─── QUOTED PASSAGE

Check if your wireless interface received an IP address:
ip a

Optional: Expanding the Home Partition

The default install makes a separate user partition (mmcblk0p4, on an SD card), but if you have a bigger SD card, it doesn’t use up all of the free space.

The first thing I tried to do was expand the user partition (mmcblk0p4). However, I ran into a roadblock here as all of the common partitioning utilities—like fdisk or parted—could not be installed.

The commands resizepart and resize2fs are included by default and do work, but they’re much too inelegant a way to do things. Perhaps I missed something, but I found no guidance in the Apertis documentation as of this writing.

The easier way to save time? I recommend mounting your SD card on another Linux system and using fdisk or gparted from the GUI to expand the user partition (mmcblk0p4).

Installing Applications

Now that you’ve finally got your Apertis system up and running, it’s time to install some software.

But another aspect of Apertis you might not expect is how user applications should be installed.
Open a terminal, and use this command to poke around:
df -h

Partition #3 is the root partition, but if you notice, it doesn’t have much free space.

The root partition should only be used to install basic system utilities, using APT:
sudo apt install curl

So, where do we install user applications which require more space?

On Apertis, key user applications should be installed on partition #4 (e.g., mmcblk0p4), which hosts the /home partition. In addition, the system is designed to use Flatpak to manage software.

Apertis is intended for embedded systems that need to work 24/7. To achieve this goal, it uses Flatpak, an open-source software management tool, to install desktop applications.

──────

* **DIRECTIVES**:
1. Summarize the Apertis setup guide in two sentences.
2. Extend the Apertis setup guide, picking up right after its last sentence.

─── STORED RECORDS

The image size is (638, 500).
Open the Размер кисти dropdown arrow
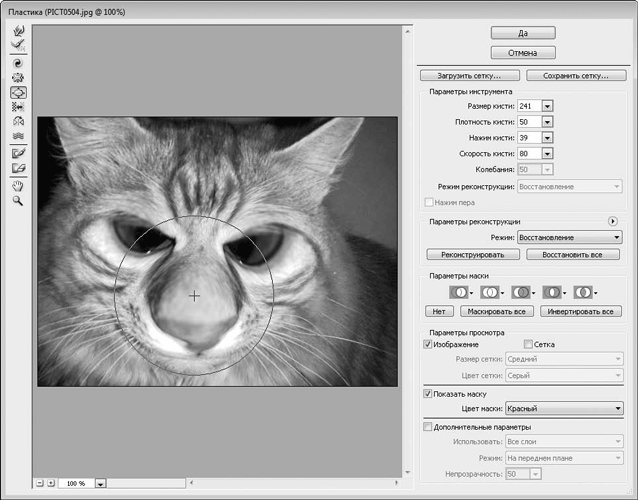(x=547, y=106)
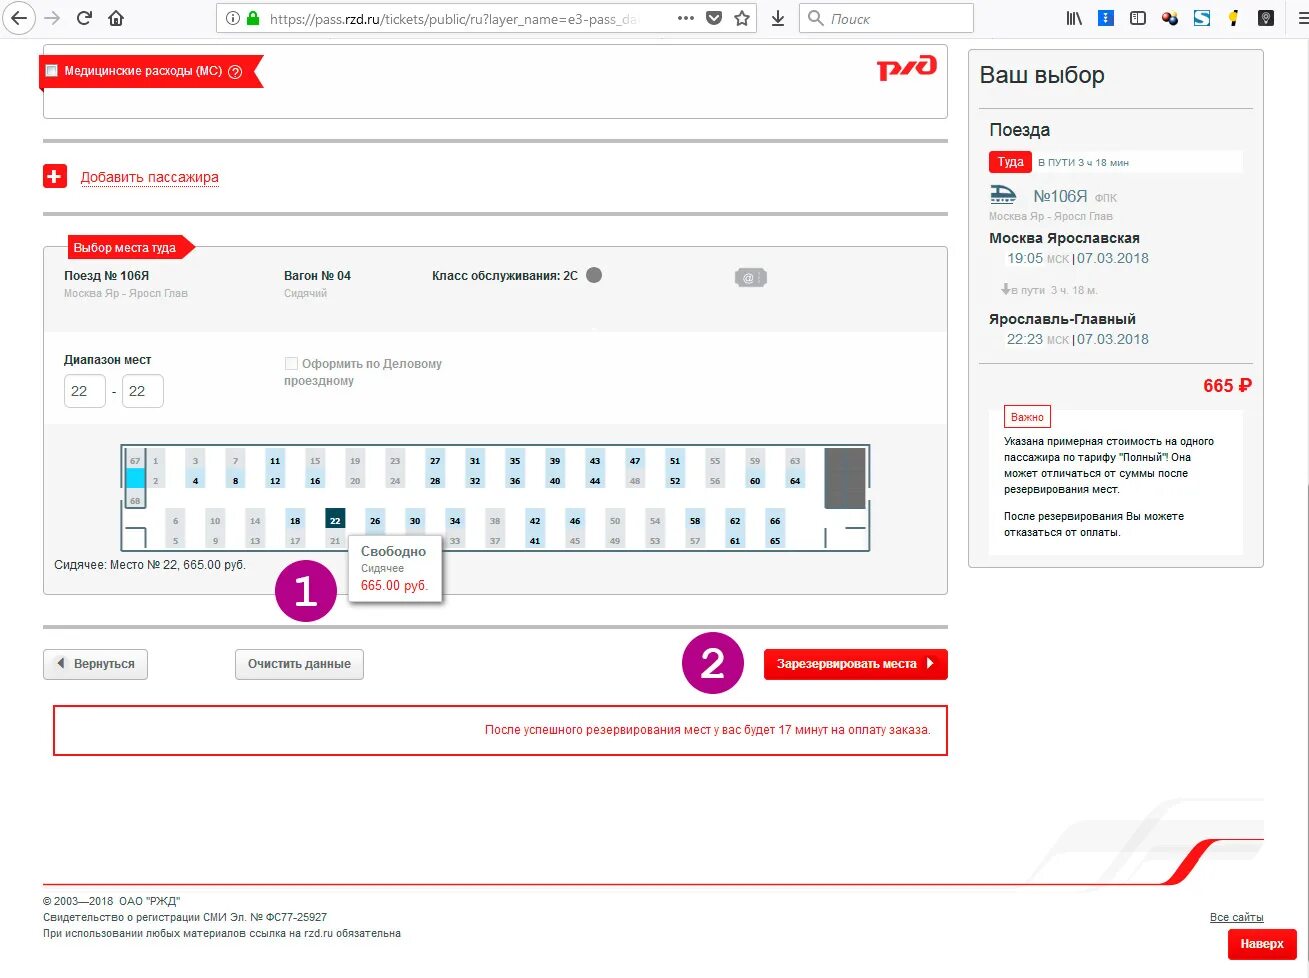Check Оформить по Деловому проездному

(291, 363)
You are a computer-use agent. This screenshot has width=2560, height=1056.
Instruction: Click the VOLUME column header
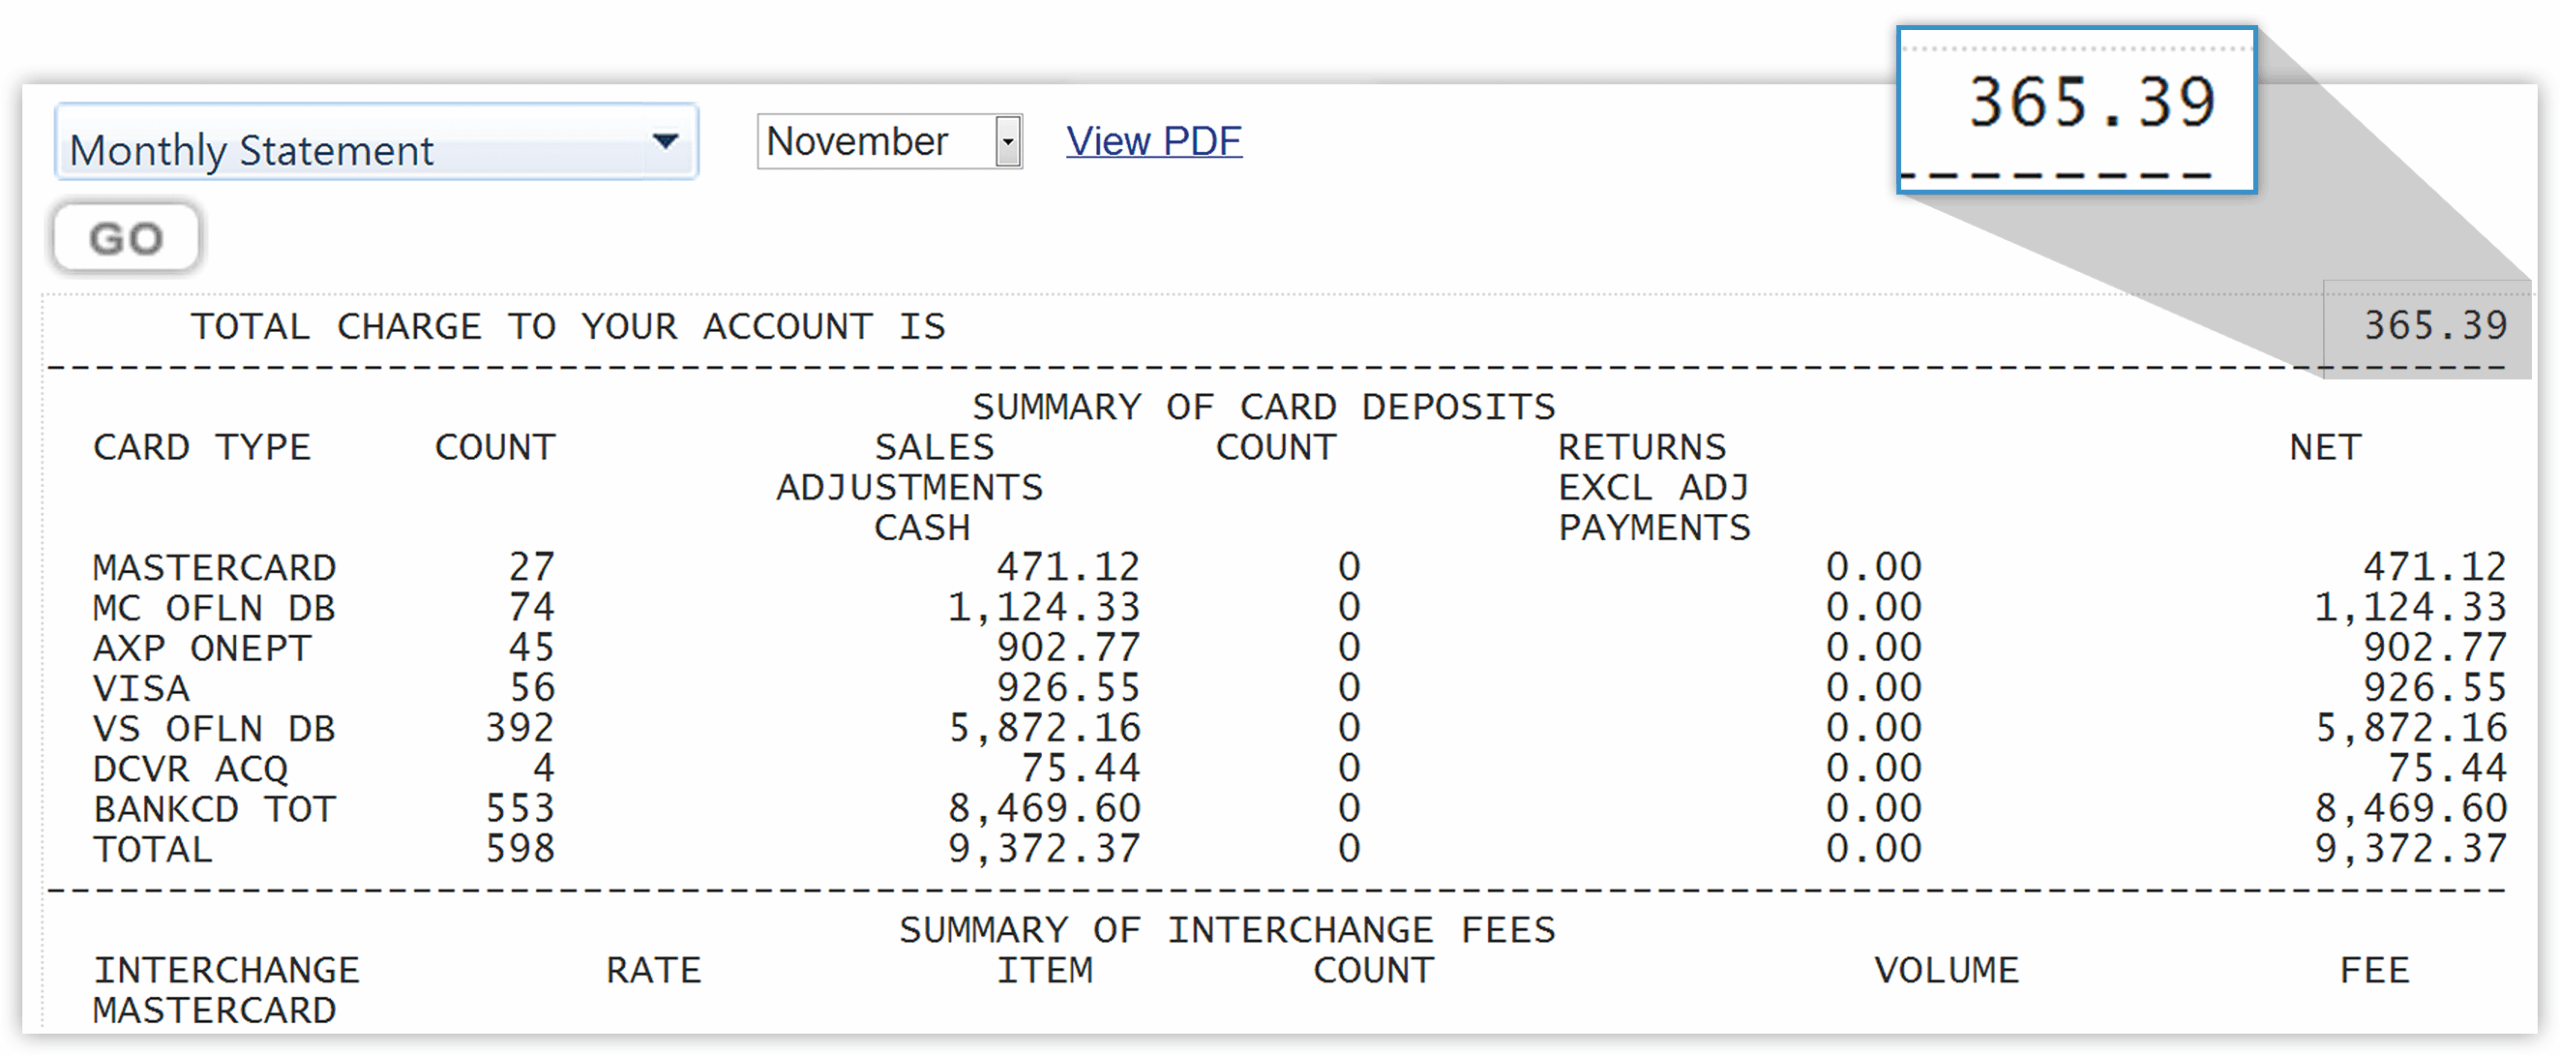tap(1945, 970)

──────

* **SET OF ANSWERS**:
1. On a bigger SD card, the default Apertis install leaves free space unused, and because fdisk and parted could not be installed and resizepart and resize2fs are inelegant, the guide recommends mounting the SD card on another Linux system and expanding the user partition (mmcblk0p4) with fdisk or gparted. The root partition has little free space and should hold only basic system utilities installed with APT, while key user applications belong on partition #4, which hosts /home, and are managed with Flatpak.

2.
Flatpak installs apps without admin privileges and also sandboxes them. Besides the security benefits, Flatpak also prevents dependency conflicts. In other words, updating one app won’t suddenly break another.

To see what apps you can install with Flatpak, check out the Flathub repository.

Let’s say I’m creating a touchscreen navigation device for bicyclists to use. I’ve decided that I want to put Organic Maps on my device. I’ll be installing it via Flatpak.

On Apertis, install apps to the home partition by adding the –user flag when issuing Flatpak commands.

Here’s how to add Flathub so you can have more software options:

• Add Flathub as a Flatpak repo:
  flatpak --user remote-add flathub https://dl.flathub.org/repo/flathub.flatpakrepo
  

After adding the repo, you can now install apps from Flathub like so:

• Visit the Flathub page for the app you want to install. For instance, Organic Maps.
• Click the dropdown next to the “Install” button, and copy the installation command:
  
• Paste the command in your terminal, but modify it by adding the –user flag:
  flatpak --user install flathub app.organicmaps.desktop
  

The new apps I installed showed up under the Apertis menu after a reboot:

On the rare occasions you decide an update is necessary for an embedded system, you should prefix the update command too:
flatpak --user update

What if you need an app that’s not on Flathub, or what if your company writes custom software? In that case, you’re supposed to repackage the app as a Flatpak and deploy it that way. There’s a learning curve here, with the reward being no software interdependency.

Customizing the GUI

The interface for Apertis starts minimalist, but it can be modified in every way according to the official documentation. The UI can be completely something of your own, with the end user having no idea that it’s Apertis under the hood.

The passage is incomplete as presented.